Nurse Beth should advance the catheter ________ to _______ inches or until urine flows out of it.

7 to 9 Rationale: In an adult male the catheter should be advanced 7 to 9 inches (17-22.5 cm) or until urine flows out of it.

To determine which bowel elimination methods work best for Mrs. Butler, the nurse asks which of the following pertinent assessment questions? (Select all that apply.) A. "What is your regular bowel routine?" B. "Do you use laxatives, enemas, or stool softeners at home?" C. "What is your typical daily diet?" D. "Do you take iron supplements at home?" E. "What time do you go to sleep each evening?"

A. "What is your regular bowel routine?" B. "Do you use laxatives, enemas, or stool softeners at home?" C. "What is your typical daily diet?" D. "Do you take iron supplements at home?" Rationale: Asking patients about their regular bowel routine, bowel medications used at home, diet, and use of supplements helps determine the best bowel plan for the patient.

The nurse notices that Mrs. Butler has been taking her as needed (prn) pain medication, hydrocodone 5 mg/acetaminophen 500 mg, every 4 hours as ordered.

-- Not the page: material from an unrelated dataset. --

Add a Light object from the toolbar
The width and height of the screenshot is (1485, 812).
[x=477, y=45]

While the nurse is assessing Mrs. Butler's pain to determine if another dose of pain medication is needed, Mrs. Butler states that she hasn't had a bowel movement (BM) since her surgery 3 days ago. The nurse knows that Mrs. Butler's constipation is most likely caused by which of the following? A. Opioid use for pain management B. Mrs. Butler's age C. Too much fat in Mrs. Butler's diet D. The thyroidectomy procedure

A. Opioid use for pain management Rationale: Opioid medications contribute to constipation in surgical patients. The hydrocodone portion of Mrs. Butler's pain medication is an opioid analgesic. A stool softener and laxative are needed to prevent constipation after surgery.

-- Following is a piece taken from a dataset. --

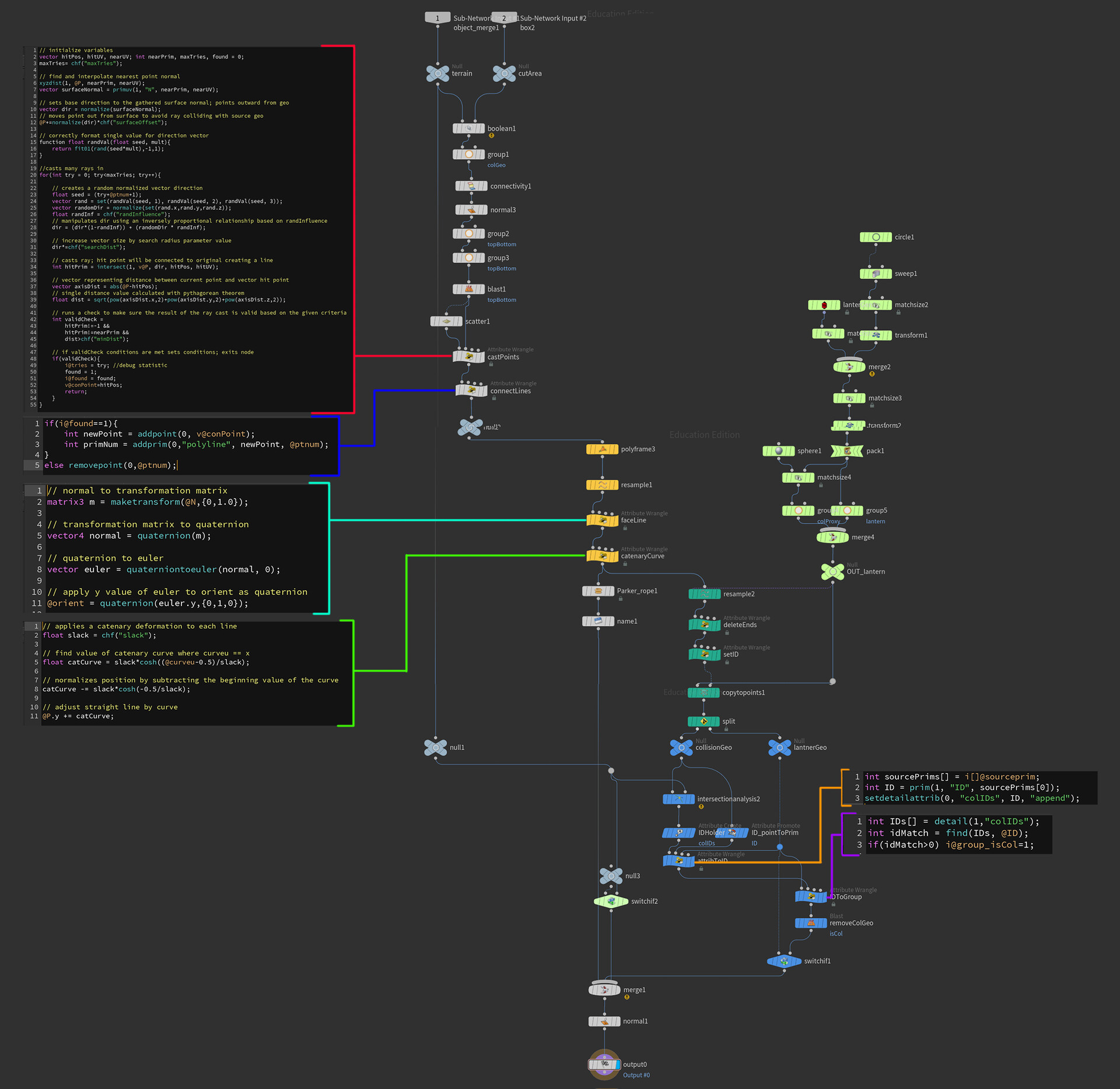Click the Parker_rope1 node icon
1120x1089 pixels.
(598, 591)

Nurse Beth enters Mr. Kelter's room after lunch to perform straight catheterization. List in order the steps Beth takes to perform straight catheterization on Mr. Kelter. A. Lubricate the catheter. B. Clean penis with dominant hand. C. Apply sterile gloves. D. Advance catheter into penis. E. Apply fenestrated drape. F. Hold penis with nondominant hand. G. Ask patient to bear down. H. Coil catheter in dominant hand.

C. Apply sterile gloves. E. Apply fenestrated drape. A. Lubricate the catheter. F. Hold penis with nondominant hand. B. CleaH. Coil catheter in dominant hand.n penis with dominant hand. G. Ask patient to bear down. D. Advance catheter into penis. Rationale: The steps of straight catheterization are to position the patient, apply sterile gloves, apply the fenestrated drape, lubricate the catheter, hold the penis with the nondominant hand, clean the penis with the dominant hand, coil the catheter in the dominant hand, ask the patient to bear down, and advance the catheter into the penis.

As Nurse Beth inserts the catheter into Mr. Kelter's penis, she feels resistance. She should use more force to guide the catheter through his urethra. A. True B. False

False Rationale: When resistance is felt while inserting a catheter, withdraw the catheter and do not force it. If there is resistance to the catheter insertion, have the patient take slow, deep breaths while slowly inserting the catheter. When urine appears, advance the catheter another 2.5 to 5 cm (1 to 2 inches).

The nurse knows that it is important to immediately start Mrs. Butler on a bowel medication regimen to prevent fecal impaction. Unresolved fecal impaction can result in _______________ ______________.

Intestinal obstruction Rationale: Unresolved severe fecal impaction can result in intestinal obstruction that requires surgical intervention.